Scrolling through my social media and news feeds, “I stand with Ukraine” is the dominant statement of support for a country that undeniably needs it at this time. But this stance is not as black and white as Western liberals like to think. It is not a simple exercise of picking sides between the ‘good guys’ and the ‘bad guys’.
Not for Africans, anyway. Some even see President Putin’s war in Ukraine as one man’s resistance to Western hegemony.
The rest of the world has experienced NATO, Europe and the US in other ways than ‘good’ – and we are allowed to express the anger and scepticism that highlights hypocrisy and calls for caution about Western solutions.
I stand with the Ukrainian people (who are wholly deserving of sympathy and are not synonymous with the Ukrainian state), but as the ever-increasing outcry on social media and press reports show, even now we must talk about anti-Black racism. The racist treatment that Africans are facing as they flee Ukraine is proof that white supremacy never takes a day off, not even in war time.
But our national histories also make it hard for us to see Russia as the ‘bad guy’ and Ukraine’s pursuit of a Western way of life – including membership of the European Union and NATO – as an innocent desire that makes all who support it the ‘good guys’.
No African country was ever colonised by members of the former USSR
Instead, socialist countries including Cuba and the Soviet Union supported our independence movements, in the face of the brutal attempts by supposedly ‘civilised’ countries to prevent us from winning our freedom. Now we watch, somewhat numbly, as these same Western powers champion themselves as defenders of the freedom of the Ukrainian people.
Yet, we watch even more crippling measures being celebrated in the media as the appropriate reaction to one strongman’s decision. “Cripple Russia’s economy and there will soon be riots in Moscow to overthrow Putin” is a very simplistic logic to apply to people living under an oppressive regime.
I live under President Yoweri Museveni. If the Ugandan economy were to be crippled by sanctions, I would still have no say in whether or not he stays in power. After all, I have no say in the matter now.
This is not an argument for withholding support from the wholly deserving Ukrainian people. It’s a plea to acknowledge these contradictions because they matter. To acknowledge them is to accept that the ever-growing discontent with the Western liberal order is informed and valid, not some knee-jerk reaction.
It is informed by our lived experiences under racism, imperialism, colonialism, aparthied, neo-colonialism and so-called Western military ‘solutions’ – such as the “war on terror” – which invariably exacerbate conflicts and lead to more deaths.
The nuclear threat: not just Russia
Africans are as scared as everyone else by what is happening in Ukraine. Nuclear weapons are being used as pawns in a military and political chess game that could end humanity. Yet, we also must disabuse the West of its belief that this nuclear threat is to be blamed on one mad man.
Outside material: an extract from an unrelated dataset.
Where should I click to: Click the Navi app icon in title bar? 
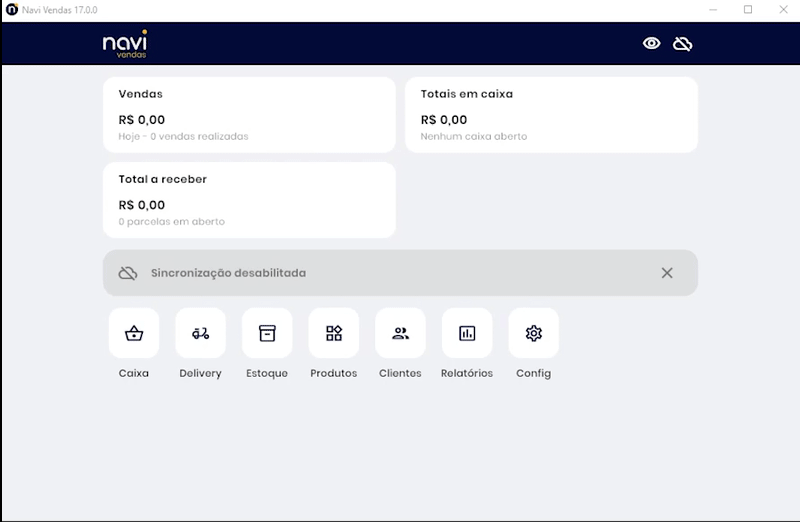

After all, NATO members (under the nuclear sharing programme) make up more than half of the countries in the world mad enough to make, possess and have access to these weapons. No African country possesses nuclear weapons today (South Africa gave up theirs in 1989 and Libya halted its nuclear weapons programme in 2003).
The United Nations remains our most viable option for ensuring accountability between countries, but even in the UN, countries in the Global North – which pose the biggest threat of mass violence, both militarily and economically – are the ones that wield almost all the power.
Any day should be a good day to call out hegemony. Today, as the “free world” of “civilised nations” face “unprecedented times” – as the media would have it – those who have paid dearly for the unquestioned “rightness of the West” are saying: let’s speak against Western hegemony too.